俺は索引で示されているページを開いて、内容に目を通す。
「載ってた?」
「うん」
俺は本を閉じてベンチの上に置くと、ルーナのところへ向かう。
「マルチキャスト、やってみたい」
本に載っていたということは、実現できる、ということだ。もし魔法を二つ同時に行使できれば、できることが大幅に増えるし、魔力切れを簡単に起こせるだろう。
しかし、それに対してルーナは少し難しい顔をする。
「フォル、多重発動は少し難しいわよ」
「そうなの?」
「ええ。なにせ、別々の魔法を同時に使うのよ。かなり練習しないと」
「ママはできるの?」
「昔はできたけど、今はちょっと怪しいわね……。やってみるわ」
ルーナはふぅと息を吐くと、両方の手のひらを地面と平行にする。
そしてムズムズと眉間に皺を寄せて、しばらくそのままの姿勢を保つ。
すると、ルーナの左の手のひらから赤い光、右の手のひらから青い光が、ぼんやりと浮かんだ。

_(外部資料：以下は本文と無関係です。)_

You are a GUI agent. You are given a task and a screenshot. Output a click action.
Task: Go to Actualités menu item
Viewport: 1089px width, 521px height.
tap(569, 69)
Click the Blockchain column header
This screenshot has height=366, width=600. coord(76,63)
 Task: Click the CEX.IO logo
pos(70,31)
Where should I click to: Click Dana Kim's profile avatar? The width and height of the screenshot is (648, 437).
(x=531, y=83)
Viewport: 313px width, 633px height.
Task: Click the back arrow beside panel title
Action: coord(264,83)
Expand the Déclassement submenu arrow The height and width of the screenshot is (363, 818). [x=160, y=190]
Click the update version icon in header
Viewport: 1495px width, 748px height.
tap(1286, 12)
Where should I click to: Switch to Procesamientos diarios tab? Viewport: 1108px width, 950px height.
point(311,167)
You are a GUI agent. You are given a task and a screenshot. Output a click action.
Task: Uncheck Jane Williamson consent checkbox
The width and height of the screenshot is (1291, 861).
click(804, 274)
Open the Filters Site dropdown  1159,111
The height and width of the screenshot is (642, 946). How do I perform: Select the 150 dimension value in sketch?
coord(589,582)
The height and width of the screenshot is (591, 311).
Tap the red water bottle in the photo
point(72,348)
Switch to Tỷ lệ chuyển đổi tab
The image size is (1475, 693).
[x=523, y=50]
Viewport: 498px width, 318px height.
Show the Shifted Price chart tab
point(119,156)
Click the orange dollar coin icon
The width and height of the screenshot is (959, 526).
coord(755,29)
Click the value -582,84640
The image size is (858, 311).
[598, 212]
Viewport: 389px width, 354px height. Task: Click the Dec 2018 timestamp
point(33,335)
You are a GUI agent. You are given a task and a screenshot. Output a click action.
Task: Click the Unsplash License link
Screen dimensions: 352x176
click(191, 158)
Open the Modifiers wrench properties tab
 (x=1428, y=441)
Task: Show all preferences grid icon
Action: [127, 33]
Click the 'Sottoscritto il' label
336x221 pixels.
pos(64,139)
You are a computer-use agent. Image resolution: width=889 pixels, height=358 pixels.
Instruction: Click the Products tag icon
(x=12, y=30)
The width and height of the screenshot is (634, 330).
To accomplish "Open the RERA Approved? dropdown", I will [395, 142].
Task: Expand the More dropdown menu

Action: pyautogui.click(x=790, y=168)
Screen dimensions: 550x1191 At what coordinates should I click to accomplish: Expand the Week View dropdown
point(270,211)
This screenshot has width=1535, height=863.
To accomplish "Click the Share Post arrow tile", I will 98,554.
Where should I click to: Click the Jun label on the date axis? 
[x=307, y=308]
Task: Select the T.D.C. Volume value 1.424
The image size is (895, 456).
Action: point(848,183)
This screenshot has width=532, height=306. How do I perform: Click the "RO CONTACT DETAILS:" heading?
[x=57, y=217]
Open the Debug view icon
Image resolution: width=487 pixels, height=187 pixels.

次の瞬間、左手からは炎、右手からは水が噴出した。火系統初級魔法の『ファイヤー』と、水系統初級魔法の『ウォーター』だ。
「ふぅ……よかった、まだできたわ」
「ママすごい!」
ルーナはホッとしたように息を吐いた。
「わたしもできるかな?」
「フォルなら、練習すればきっとできるわ」
「うん!」
というわけで、俺はその日から、二重発動(ダブルキャスト)の練習を始めたのだった。
※
練習開始から一ヶ月。
庭で魔法の練習をしている俺は、腕を地面とまっすぐにして、手のひらを突き出して、二重発動を試みていた。
発動する魔法は、左手が『ファイヤー』、右手が『ウォーター』。一月前にルーナが俺の目の前で実践してみたのと同じ組み合わせだ。
この二つは火系統と水系統の初級魔法で、俺にとって最も発動しやすい魔法の一つだ。これなら、他の魔法で二重発動を行うよりも成功しやすいと思ったのだが。
「うぬぬ…………!」
俺は眉間に皺を作りながら、魔法を使おうとする。すると、左手からは赤い光、右手からは青い光がぼんやりと出てきた。
「頑張って!」
しかし、それまでだった。赤青の光は一瞬にして消え去り、せっかく手に集めていた魔力が霧散していく。
「はぁ……」
「あと少しね、フォル」
「うん……」
何度も練習した結果、俺は二重発動の成功まで、あと一歩のところまでやってきていた。
一番難しいのは、発動する二つの魔法のイメージを、明確に、同時に、別々に浮かべるというところだ。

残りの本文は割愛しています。